Squires receives high honor from leading physicists group
Kyle Squires, chair of the Department of Mechanical and Aerospace Engineering in the Ira A. Fulton School of Engineering, has been elected a Fellow of the American Physical Society, the world’s second largest organization of physicists.
Election to Fellow is recognition by peers of outstanding contributions to physics. Squires achievement is in fluid dynamics, specifically for his role in the discovery of mechanisms creating concentration fluctuations of inertial particles in turbulent flow, and fundamental contributions to the computational modeling of wall turbulence in complex geometrics.
Squires’ expertise encompasses fluid mechanics science and engineering, transport phenomena, thermodynamics and energy. His research involves computational fluid dynamics, turbulence modeling of single-phase and multi-phase flows, and high-performance computing. Through this work he explores ways to improve the aerodynamics of aircraft, ground vehicles and sports equipment.
His work in simulation and modeling in these areas has advanced basic understanding of many of the processes that govern particle-laden turbulent flows. That work has in turn improved models used in engineering applications.

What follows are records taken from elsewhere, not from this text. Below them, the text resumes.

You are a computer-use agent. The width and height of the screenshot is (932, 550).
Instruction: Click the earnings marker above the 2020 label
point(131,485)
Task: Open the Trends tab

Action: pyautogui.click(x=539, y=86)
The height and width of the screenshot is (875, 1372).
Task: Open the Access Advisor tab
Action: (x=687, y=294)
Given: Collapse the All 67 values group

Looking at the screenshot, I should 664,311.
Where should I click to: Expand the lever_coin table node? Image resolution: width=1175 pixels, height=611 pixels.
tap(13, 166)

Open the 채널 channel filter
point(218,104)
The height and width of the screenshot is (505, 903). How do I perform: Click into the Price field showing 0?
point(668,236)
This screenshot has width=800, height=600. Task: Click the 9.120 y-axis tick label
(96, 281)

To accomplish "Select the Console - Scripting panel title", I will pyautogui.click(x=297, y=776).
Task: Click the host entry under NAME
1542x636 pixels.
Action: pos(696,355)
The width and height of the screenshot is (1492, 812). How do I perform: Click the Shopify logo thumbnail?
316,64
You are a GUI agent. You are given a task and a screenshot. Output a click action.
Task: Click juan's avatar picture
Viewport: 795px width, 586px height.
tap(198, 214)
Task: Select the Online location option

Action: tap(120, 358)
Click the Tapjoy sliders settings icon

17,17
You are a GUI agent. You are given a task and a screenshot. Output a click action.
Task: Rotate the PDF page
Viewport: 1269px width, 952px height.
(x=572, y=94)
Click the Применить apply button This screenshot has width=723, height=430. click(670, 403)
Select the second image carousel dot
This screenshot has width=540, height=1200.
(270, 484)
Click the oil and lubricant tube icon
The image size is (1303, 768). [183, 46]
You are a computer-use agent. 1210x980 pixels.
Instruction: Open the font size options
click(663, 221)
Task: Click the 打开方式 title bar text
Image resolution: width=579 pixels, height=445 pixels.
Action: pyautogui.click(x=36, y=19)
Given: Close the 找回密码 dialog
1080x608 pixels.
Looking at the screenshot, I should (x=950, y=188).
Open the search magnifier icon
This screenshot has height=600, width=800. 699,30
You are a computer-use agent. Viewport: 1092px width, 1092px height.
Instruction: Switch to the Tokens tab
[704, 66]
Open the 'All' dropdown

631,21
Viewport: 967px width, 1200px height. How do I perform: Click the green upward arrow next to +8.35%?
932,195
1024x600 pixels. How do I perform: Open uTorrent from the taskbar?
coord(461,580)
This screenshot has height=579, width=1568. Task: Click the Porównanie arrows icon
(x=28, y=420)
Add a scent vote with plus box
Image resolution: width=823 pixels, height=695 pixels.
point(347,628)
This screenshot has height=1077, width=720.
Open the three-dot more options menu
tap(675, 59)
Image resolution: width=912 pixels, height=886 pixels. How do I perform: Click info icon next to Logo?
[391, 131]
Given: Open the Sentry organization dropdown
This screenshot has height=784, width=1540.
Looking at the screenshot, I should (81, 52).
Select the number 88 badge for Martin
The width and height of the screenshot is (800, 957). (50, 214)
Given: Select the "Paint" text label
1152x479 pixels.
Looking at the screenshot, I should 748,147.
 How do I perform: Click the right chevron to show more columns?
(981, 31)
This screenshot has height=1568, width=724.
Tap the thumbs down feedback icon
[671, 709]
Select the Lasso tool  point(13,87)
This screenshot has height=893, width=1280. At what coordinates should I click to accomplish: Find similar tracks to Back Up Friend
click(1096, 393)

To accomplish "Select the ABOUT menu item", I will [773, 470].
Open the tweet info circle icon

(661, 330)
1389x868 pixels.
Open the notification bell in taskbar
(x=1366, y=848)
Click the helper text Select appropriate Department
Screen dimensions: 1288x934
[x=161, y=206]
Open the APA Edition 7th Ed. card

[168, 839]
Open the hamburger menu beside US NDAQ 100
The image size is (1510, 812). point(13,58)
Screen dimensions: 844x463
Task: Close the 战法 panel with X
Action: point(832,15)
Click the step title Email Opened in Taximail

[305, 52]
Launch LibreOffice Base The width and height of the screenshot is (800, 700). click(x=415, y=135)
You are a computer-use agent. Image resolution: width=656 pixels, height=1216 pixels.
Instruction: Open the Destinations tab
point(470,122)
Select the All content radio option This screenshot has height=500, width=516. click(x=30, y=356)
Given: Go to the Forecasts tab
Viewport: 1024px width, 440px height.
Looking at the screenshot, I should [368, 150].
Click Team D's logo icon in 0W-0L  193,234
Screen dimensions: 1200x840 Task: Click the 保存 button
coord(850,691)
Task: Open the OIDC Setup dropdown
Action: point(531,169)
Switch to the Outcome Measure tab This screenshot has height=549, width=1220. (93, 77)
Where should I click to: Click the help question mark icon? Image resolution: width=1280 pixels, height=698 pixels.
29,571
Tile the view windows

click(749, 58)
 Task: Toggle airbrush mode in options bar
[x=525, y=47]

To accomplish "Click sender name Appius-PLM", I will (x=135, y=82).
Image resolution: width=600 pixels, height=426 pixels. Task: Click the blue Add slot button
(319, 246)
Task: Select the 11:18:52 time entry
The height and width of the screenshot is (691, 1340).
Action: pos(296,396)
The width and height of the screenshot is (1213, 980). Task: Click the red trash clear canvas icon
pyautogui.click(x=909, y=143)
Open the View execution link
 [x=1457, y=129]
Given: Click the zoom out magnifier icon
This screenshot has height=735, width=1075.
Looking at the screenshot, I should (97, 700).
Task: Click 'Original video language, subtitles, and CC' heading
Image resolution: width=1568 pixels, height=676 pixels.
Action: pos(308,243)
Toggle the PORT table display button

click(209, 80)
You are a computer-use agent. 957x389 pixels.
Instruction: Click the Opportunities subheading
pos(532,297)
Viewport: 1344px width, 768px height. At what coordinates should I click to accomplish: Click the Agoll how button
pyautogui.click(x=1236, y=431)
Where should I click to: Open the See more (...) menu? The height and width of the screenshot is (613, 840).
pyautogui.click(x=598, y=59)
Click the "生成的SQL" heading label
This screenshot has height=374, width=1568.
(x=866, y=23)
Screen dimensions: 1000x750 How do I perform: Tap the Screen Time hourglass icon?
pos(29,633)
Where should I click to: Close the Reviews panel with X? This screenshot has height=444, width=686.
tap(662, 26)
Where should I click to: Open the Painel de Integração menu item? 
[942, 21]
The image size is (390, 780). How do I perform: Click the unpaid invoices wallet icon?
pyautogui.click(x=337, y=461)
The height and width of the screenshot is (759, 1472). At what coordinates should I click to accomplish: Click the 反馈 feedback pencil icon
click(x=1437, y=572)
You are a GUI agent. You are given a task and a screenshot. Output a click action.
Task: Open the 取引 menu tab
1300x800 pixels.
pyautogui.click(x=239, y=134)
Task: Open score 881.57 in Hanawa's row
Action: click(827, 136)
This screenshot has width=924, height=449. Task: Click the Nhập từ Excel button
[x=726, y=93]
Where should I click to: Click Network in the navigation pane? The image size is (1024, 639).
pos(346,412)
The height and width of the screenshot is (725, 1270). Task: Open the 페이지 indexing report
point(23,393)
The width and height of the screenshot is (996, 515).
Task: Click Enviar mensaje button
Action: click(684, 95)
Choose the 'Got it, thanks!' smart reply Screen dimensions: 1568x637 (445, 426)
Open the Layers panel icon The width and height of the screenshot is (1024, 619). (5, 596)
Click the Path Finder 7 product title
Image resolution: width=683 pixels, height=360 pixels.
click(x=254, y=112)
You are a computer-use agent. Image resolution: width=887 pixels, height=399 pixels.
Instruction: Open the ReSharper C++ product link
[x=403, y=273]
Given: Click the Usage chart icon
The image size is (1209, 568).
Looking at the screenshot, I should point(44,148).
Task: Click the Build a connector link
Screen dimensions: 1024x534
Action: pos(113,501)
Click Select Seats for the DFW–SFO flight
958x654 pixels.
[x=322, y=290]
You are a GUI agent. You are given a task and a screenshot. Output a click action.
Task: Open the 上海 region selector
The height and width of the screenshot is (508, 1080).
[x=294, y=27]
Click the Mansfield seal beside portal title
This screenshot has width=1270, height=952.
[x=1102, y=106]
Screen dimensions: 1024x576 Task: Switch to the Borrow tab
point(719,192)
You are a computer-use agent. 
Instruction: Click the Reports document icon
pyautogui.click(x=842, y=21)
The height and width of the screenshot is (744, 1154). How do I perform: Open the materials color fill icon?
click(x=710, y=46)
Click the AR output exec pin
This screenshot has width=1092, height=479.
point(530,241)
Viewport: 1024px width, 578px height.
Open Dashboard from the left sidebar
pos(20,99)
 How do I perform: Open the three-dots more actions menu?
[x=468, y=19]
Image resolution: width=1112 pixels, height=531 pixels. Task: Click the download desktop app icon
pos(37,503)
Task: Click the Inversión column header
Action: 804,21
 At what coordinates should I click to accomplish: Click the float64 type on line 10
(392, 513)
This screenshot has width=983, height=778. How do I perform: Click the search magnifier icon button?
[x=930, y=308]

Squires’ research in modeling the flow around complex geometries has advanced the state-of-the-art in computational fluid dynamics. Models developed by Squires and his collaborators are used in commercial computer software employed by industry.
The American Physical Society limits its Fellowship selections to no more than one half of one percent of its approximately 46,000 members. A formal citation of Squires’ election will be published in the March 2009 issue of APS News. Squires joined the Arizona State University faculty in 1997 as an associate professor and was appointed to full professor in 2003. He also has held numerous visiting professor appointments in Japan, Europe and the United States. He earned a Ph.D. in mechanical engineering from Stanford University in 1990.